§ **Extract to read**
%%

Not so fast.
The truth is that Obamacare, formally known as the Affordable Care Act, failed to deliver on its high-profile promises, especially to control health care costs. In fact, insurance premiums continue to rise and Americans’ personal choices of coverage options are considerably fewer than before Congress enacted the national health care law.
The facts are stark: In 2013, the year before Obamacare took effect, the national average monthly premium paid in the individual insurance market was $244.
In other words, the results are exactly the opposite of what President Barack Obama promised in 2009 and 2010.
As for personal choice and competition, the Obamacare insurance exchanges are still 24% less competitive than the individual market before the Affordable Care Act was enacted.
In 2013, before Obamacare took effect, almost 400 plans offered insurance coverage in the individual market. By 2023, there were only 300 plans.
While premiums climb and choices narrow, the number of Americans dependent on government health care continues to grow. Enrollment in Medicaid (the welfare program for the poor) grew from 36 million in 2013 to 90 million in 2023. And 14 million Americans now depend on government subsidies to offset high premium costs for coverage purchased through the government exchanges.
My colleague Edmund Haislmaier, a senior fellow in health policy at The Heritage Foundation, dug deeper into the details. (The Daily Signal is Heritage’s news outlet.)
Haislmaier found that from 2014 through 2021, enrollment in individual coverage (mainly subsidized through the exchanges) was about 30% higher than before Obamacare. He found that average Medicaid enrollment was about 20% higher, while average enrollment in employment-based group coverage was about 2% lower.

%%

§ **Work instructions**
**1.** List every percentage figure that appears in the text on Obamacare.
**2.** Proceed with the text on Obamacare, starting after its final sentence.

§ **Data shown**
%%

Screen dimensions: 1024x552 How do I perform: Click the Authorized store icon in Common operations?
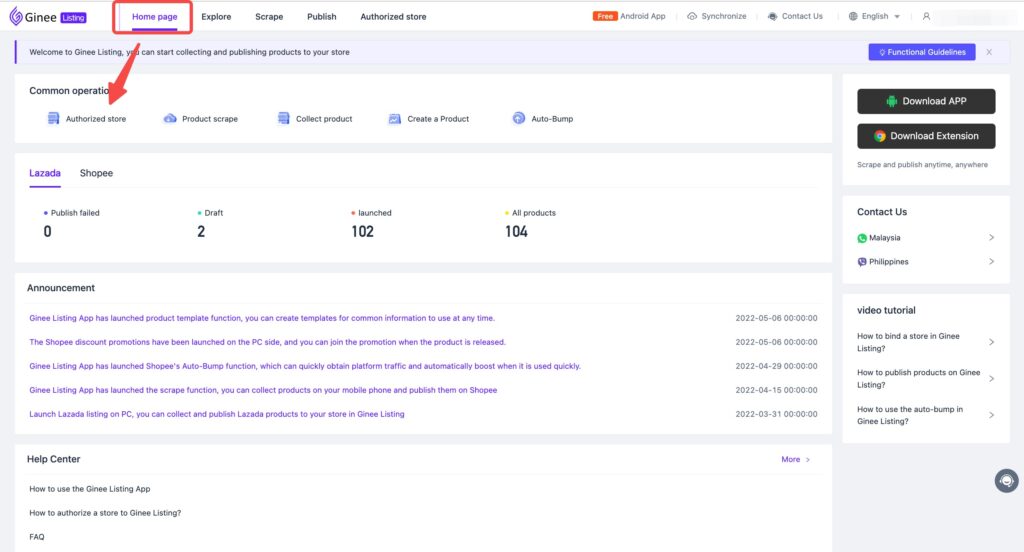[54, 119]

%%

§ **Task-by-task answers**
**1.**
- 24%
- 30%
- 20%
- 2%

**2.**
Worse, the Biden administration’s response is to paper over rising health care costs with more government spending from the pockets of hardworking Americans. That’s not the solution, it’s the problem.
Consider, for example, the inappropriately named Inflation Reduction Act. The new law extended what was supposed to be a temporary COVID-19-related emergency action to make existing health insurance subsidies more generous. The law not only made the subsidies more generous for those who already were eligible; it also lifted the income limit so that almost everyone, regardless of income, is eligible for a government subsidy. While set to expire in 2025, it’s clear the intent is to make them permanent.
Meanwhile, the Biden administration continues to push states to expand their swollen Medicaid programs and urges states not to be too aggressive in checking to see who is still eligible for the program, post-COVID-19.
The status quo isn’t sustainable. Americans need change.
Conventional wisdom says that after the Senate’s miserable failure to replace Obamacare in 2017, any serious congressional effort at health reform ended. The conventional wisdom, as usual, is wrong. Important work is already underway.
House Republicans already are moving legislation to incorporate important policies that pick up where the last administration left off. More can be done to expand patient control over health care dollars and decisions, to offer more coverage choices and options, and to give states much needed flexibility to better design their health care markets.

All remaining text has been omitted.